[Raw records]
--- Start ---

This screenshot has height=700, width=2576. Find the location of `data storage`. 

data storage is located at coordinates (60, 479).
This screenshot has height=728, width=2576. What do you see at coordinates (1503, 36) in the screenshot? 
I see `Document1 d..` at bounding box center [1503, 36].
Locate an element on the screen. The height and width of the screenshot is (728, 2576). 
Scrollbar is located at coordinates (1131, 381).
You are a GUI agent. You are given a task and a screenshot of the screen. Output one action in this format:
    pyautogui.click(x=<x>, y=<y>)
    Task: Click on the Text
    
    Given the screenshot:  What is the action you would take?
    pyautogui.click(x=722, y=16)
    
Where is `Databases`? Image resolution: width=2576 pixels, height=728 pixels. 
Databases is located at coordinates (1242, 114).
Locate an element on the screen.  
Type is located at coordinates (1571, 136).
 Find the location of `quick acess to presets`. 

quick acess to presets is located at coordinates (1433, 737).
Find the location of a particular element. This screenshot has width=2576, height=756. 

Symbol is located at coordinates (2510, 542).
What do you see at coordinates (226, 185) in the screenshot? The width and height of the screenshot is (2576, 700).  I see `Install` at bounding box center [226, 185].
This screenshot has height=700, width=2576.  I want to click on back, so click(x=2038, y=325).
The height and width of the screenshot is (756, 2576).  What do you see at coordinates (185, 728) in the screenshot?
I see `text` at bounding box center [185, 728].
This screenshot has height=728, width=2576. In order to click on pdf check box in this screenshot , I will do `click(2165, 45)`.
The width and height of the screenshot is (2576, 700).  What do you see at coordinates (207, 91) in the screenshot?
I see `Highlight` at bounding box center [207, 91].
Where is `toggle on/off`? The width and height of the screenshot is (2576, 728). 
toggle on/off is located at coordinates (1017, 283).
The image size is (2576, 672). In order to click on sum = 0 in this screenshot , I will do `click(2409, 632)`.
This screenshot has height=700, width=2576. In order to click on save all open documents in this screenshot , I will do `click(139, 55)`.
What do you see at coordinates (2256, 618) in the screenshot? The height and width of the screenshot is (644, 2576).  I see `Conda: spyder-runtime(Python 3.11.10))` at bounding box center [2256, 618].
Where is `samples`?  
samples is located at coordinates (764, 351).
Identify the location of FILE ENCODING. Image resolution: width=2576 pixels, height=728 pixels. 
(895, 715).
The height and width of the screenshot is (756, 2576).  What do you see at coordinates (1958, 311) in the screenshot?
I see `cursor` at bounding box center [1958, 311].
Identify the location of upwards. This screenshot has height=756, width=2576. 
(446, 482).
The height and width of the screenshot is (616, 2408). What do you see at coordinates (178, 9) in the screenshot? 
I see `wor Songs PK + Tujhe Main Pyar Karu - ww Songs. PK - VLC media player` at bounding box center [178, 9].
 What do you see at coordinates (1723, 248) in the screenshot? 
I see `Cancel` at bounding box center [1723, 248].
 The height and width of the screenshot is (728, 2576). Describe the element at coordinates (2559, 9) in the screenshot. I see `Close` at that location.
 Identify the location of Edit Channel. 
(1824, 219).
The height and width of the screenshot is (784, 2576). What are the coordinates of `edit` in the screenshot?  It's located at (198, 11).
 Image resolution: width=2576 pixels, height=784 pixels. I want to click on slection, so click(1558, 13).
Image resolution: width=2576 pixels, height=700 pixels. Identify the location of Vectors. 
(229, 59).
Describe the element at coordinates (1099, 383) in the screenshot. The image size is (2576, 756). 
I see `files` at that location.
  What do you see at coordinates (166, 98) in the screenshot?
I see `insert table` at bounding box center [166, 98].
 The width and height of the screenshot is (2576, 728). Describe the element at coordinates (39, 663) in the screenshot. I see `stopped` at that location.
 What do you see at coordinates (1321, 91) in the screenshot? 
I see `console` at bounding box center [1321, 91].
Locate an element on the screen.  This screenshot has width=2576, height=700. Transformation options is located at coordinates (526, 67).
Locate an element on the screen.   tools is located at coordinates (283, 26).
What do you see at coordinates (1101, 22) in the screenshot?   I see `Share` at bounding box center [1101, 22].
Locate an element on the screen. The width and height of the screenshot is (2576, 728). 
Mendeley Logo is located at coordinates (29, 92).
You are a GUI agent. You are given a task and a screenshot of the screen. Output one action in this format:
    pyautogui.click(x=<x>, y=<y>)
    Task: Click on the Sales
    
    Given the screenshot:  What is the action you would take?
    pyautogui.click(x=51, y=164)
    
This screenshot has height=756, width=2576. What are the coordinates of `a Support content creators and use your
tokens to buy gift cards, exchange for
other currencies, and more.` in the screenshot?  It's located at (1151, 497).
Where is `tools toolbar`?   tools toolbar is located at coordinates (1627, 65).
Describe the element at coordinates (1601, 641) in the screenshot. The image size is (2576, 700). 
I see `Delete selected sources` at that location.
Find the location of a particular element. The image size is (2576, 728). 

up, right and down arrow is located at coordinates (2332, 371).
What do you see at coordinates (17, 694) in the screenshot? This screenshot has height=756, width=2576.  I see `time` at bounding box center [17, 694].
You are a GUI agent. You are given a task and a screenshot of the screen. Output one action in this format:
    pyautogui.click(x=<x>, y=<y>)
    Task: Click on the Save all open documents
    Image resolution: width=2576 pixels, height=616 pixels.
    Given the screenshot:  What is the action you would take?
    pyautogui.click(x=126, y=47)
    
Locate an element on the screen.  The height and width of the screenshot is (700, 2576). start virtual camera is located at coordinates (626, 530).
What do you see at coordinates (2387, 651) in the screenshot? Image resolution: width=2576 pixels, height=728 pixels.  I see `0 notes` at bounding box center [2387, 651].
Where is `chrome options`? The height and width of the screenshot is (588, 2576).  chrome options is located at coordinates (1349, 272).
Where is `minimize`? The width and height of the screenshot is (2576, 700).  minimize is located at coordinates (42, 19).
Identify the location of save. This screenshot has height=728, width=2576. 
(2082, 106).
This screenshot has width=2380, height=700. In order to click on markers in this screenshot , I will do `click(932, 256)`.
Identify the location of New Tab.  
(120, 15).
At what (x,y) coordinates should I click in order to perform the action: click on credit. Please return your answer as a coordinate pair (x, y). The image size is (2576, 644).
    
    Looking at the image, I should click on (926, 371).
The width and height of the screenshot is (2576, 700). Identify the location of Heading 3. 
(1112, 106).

--- End ---

Render everything in the records from the line containing "Identify the location of save." down to the line containing "This screenshot has width=2380, height=700." as a numbered list, leaving out any blank lines.

WORKED SOLUTION:
1. Identify the location of save. This screenshot has height=728, width=2576. 
2. (2082, 106).
3. This screenshot has width=2380, height=700. In order to click on markers in this screenshot , I will do `click(932, 256)`.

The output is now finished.